Из проулка выскочил зеленый, ушлепанный грязью вездеход, подрулил к Дымову. Открылась дверца. На дорогу спрыгнул Виктор: высокий, длиннорукий, взглянул на дом и как-то слепо, неуверенно шагнул к крыльцу. Следом вышла жена Виктора Сашенька, толстая глазастая брюнетка, и младший Дымов — Николай, рослый, большеглазый, с бледным, осунувшимся лицом. Они подошли к ступенькам и замерли, уставились на Дымова.

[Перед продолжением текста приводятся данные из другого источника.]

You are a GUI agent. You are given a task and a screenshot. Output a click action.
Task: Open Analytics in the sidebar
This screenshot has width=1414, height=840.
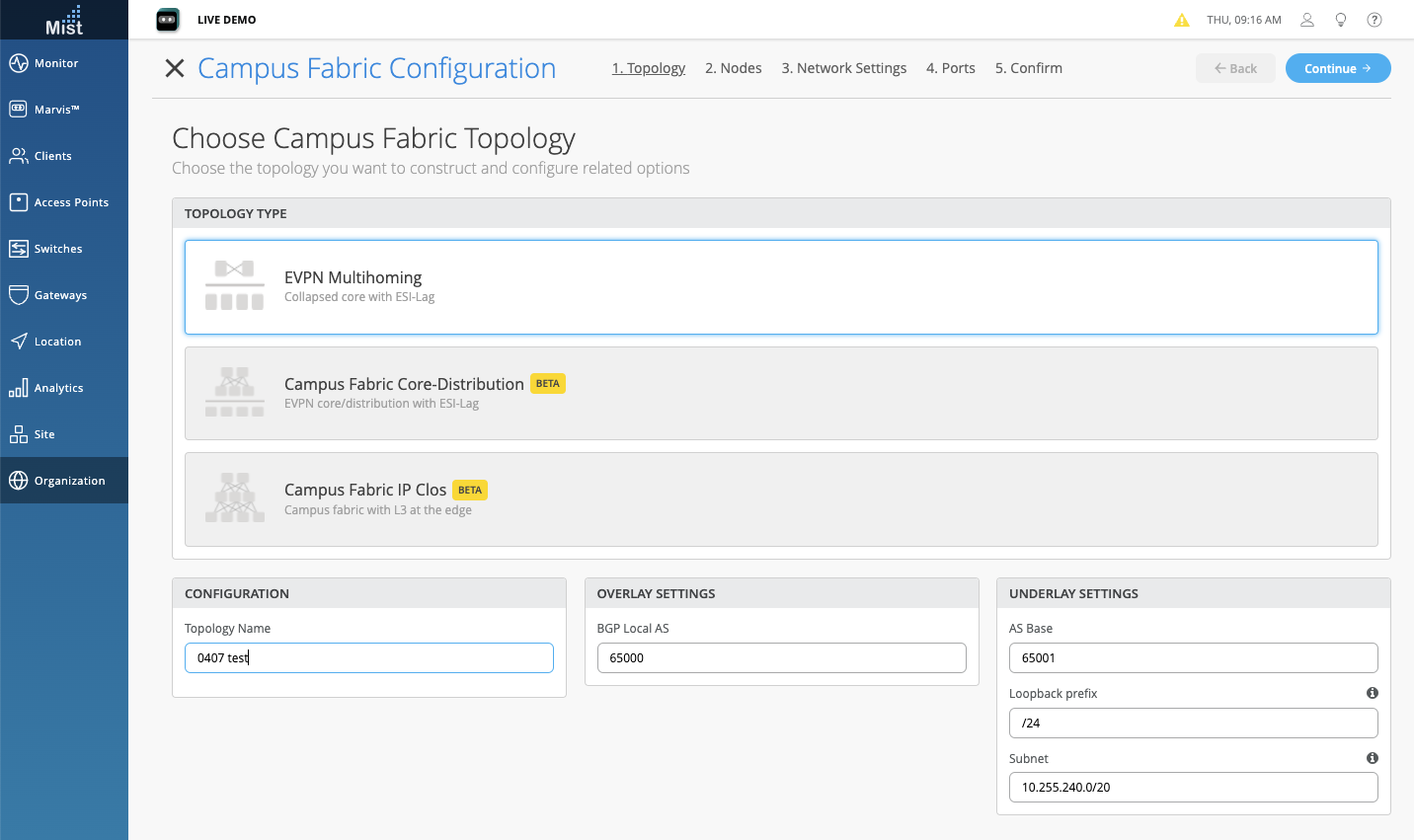coord(58,388)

— Ничего матери-то вашей, легче, — кашлянув, буднично сказал дед Влас. — Сердце у нее...
— Мамочка! — воскликнула Сашенька, колыхнулась своим мощным телом и неуклюже зашлепала по ступенькам. Топая и поскальзываясь на грязных половицах, все шумно повалили в сени.
— Вот и говорю: сердце... — оставшись один, договаривал Влас. — Материно-то сердце в детках, а детское — в камне. — Он встал, сошел с крыльца и зашагал к своему дому.
Часа через два Дымов потащил старика на семейный ужин.
— Нет, Павел Никитич, не пойду, — упрямился Влас. — Люди вы молодые... Чего мне там? Буду торчать средь вас, как пугало в горохе.
— Не обижай, дедунь... Ждут все. И на мать погляди. Встала, ходит мама! Она за тобой и послала.
— Коли так... К Анастасии я пойду, от ее зова грешно отказаться.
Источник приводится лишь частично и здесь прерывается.